Pages: 71-84
Abstract
Human societies have long imagined the ideal of a just world—from Plato’s kallipolis and Confucian ren to the Enlightenment doctrines of natural rights articulated by Locke, Rousseau, and Wollstonecraft—linking justice to dignity, recognition, equality, and the happiness of all. Modern rights frameworks, from the Universal Declaration of Human Rights to contemporary theories of recognition, communicative reason, and epistemic justice, extend these aspirations, yet they often struggle to capture the lived textures of injustice and the emotional stakes of human flourishing.

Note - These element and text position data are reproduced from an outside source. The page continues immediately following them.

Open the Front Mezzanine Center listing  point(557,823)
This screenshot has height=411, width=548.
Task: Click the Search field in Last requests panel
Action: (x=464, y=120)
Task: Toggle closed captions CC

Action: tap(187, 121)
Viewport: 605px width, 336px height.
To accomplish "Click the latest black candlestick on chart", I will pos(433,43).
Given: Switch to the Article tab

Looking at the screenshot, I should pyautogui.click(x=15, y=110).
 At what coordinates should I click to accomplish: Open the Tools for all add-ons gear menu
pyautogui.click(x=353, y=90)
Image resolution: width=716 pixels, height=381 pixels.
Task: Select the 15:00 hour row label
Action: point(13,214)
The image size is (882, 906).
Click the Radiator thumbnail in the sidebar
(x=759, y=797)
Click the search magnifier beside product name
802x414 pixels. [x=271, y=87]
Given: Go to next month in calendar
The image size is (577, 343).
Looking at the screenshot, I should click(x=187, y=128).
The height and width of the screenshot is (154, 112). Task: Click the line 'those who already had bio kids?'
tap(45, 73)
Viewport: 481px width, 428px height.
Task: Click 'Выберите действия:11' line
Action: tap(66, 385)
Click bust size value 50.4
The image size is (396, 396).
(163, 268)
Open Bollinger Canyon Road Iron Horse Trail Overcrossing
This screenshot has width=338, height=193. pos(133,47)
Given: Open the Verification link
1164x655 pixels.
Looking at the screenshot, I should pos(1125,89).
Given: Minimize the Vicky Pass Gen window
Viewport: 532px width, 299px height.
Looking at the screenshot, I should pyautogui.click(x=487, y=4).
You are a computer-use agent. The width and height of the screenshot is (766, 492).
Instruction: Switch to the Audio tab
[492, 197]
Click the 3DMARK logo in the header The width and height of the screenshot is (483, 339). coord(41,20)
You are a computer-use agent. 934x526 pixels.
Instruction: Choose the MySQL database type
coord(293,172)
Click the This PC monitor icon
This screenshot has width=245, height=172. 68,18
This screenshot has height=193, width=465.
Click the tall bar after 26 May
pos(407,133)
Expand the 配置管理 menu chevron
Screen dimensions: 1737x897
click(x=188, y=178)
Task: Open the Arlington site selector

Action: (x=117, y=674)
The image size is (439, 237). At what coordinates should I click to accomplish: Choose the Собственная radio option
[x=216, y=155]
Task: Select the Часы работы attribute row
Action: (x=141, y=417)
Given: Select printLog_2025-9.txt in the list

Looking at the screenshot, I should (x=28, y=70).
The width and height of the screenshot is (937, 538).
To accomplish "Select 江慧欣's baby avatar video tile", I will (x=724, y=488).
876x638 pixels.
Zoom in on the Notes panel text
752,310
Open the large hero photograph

This paper argues that literature bridges this gap by staging conflicts between oppression and resistance, silence and testimony, erasure and remembrance, becoming both a repository of early ethical ideals and a catalyst for contemporary struggles for justice. Drawing on rights theory, Habermas’s communicative reason, Nussbaum’s capabilities approach, Taylor’s politics of recognition, Crenshaw’s intersectionality, Fricker’s epistemic justice, and Freirean civic pedagogy, the study shows how literary texts cultivate the interpretive, emotional, and dialogic capacities essential for democratic life. Through readings of Ngũgĩ wa Thiong’o, Virginia Woolf, Albert Camus, Nadine Gordimer, Saadat Hasan Manto, Leslie Marmon Silko, José Saramago, and Gabriel García Márquez, it demonstrates how literature exposes interconnected structures of domination while modelling alternative ethical horizons—linguistic sovereignty, feminist agency, solidarity, ecological balance, and memory as resistance—making literature indispensable to sustaining humanity’s enduring aspiration for a more just and happier world.